Mainigi had long suspected arrhythmias could signal more serious conditions, like heart failure, lurking below the surface. So in 2009, he spearheaded a study to see if aggressive treatment of arrhythmias through a procedure called catheter ablation—in which electrical wires are fed to the heart through veins in the legs, then used to destroy the cells causing the arrhythmia—could forestall heart failure. Two-thirds of his patients experienced substantial improvement in heart function; 20 percent were cured. “This is a problem that can be treated and cured through a minimally invasive procedure that leaves an incision the size of a pencil point,” says Mainigi. “It’s a very exciting advancement for us.”

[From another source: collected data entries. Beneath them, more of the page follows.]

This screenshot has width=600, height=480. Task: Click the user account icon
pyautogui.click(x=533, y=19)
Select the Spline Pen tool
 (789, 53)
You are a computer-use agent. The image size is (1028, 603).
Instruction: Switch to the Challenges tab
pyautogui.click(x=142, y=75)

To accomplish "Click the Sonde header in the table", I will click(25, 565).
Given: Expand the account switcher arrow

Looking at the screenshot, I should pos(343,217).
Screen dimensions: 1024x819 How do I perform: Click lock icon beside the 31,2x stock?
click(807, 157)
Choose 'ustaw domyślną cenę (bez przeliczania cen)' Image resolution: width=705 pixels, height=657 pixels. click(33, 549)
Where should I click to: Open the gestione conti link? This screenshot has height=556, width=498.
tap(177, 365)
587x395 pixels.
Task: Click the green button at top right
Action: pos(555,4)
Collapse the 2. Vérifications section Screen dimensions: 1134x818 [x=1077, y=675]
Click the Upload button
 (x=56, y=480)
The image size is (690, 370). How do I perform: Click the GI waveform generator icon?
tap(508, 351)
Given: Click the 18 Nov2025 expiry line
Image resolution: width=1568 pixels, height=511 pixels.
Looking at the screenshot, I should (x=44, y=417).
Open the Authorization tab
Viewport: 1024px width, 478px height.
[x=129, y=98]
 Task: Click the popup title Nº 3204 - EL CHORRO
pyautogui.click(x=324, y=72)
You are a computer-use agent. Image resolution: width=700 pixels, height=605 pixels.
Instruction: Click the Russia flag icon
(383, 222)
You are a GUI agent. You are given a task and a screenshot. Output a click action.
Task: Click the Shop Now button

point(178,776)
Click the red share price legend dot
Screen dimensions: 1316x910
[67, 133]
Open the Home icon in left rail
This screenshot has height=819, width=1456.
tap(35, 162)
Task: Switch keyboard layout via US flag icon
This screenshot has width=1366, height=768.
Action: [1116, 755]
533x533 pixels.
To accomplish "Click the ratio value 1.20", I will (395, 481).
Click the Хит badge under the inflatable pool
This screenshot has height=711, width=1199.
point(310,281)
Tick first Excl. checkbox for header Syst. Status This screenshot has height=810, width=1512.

Wilson was one of the successes. After he underwent the procedure, his condition completely reversed, and his heart has been beating normally ever since. He’s able to run, bike and work out at the gym just like he used to. “I took a PT test this week and got a 270 out of 300,” he says. “That’s pretty good for an old guy like me.”
Philadelphia hospital behind this medical breakthrough: Albert Einstein Medical Center
21. How to Improve: Doctor/Patient Communication
The drawMD app at Fox Chase
Like most doctors, surgeon Alexander Kutikov used to jot sketches on the exam-table paper and rip them off for patients to take home. But the quest for better doctor/patient communication led him to develop drawMD (drawMD.com), a new app that lets doctors sit shoulder-to-shoulder with patients and show, on an iPad, exactly what they’ll be doing where, with full-color anatomical backgrounds and a palette of “stamps” (catheters, needles, tubes, etc.) and drawing tools like arrows to customize the display. Doctors can even print images or send them home via email. “It makes us more efficient, and it also engages the patient,” Kutikov says. “A picture’s worth a thousand words, right?”
Philadelphia hospital behind this medical breakthrough: Fox Chase Cancer Center
22. Childhood Blindness
Gene therapy at Penn Medicine
Children with Leber congenital amaurosis are born legally blind, afflicted with a gene mutation that blocks the production of Vitamin A required by light receptors in the retina. Penn Medicine scientist Jean Bennett and ophthalmologist Albert Maguire, with CHOP’s Katherine High, led a clinical trial that inserted a non-mutated version of the gene into 12 patients’ retinal cells. Kids noticed a difference in about two weeks, and improvement continues: “One little boy we injected three months ago was just in,” Bennett says. “He told me, ‘Now I can see if people are smiling or frowning.’” The kids are attending normal classes, taking part in sports, even riding bikes. Bennett hopes to apply the technique to other forms of congenital blindness.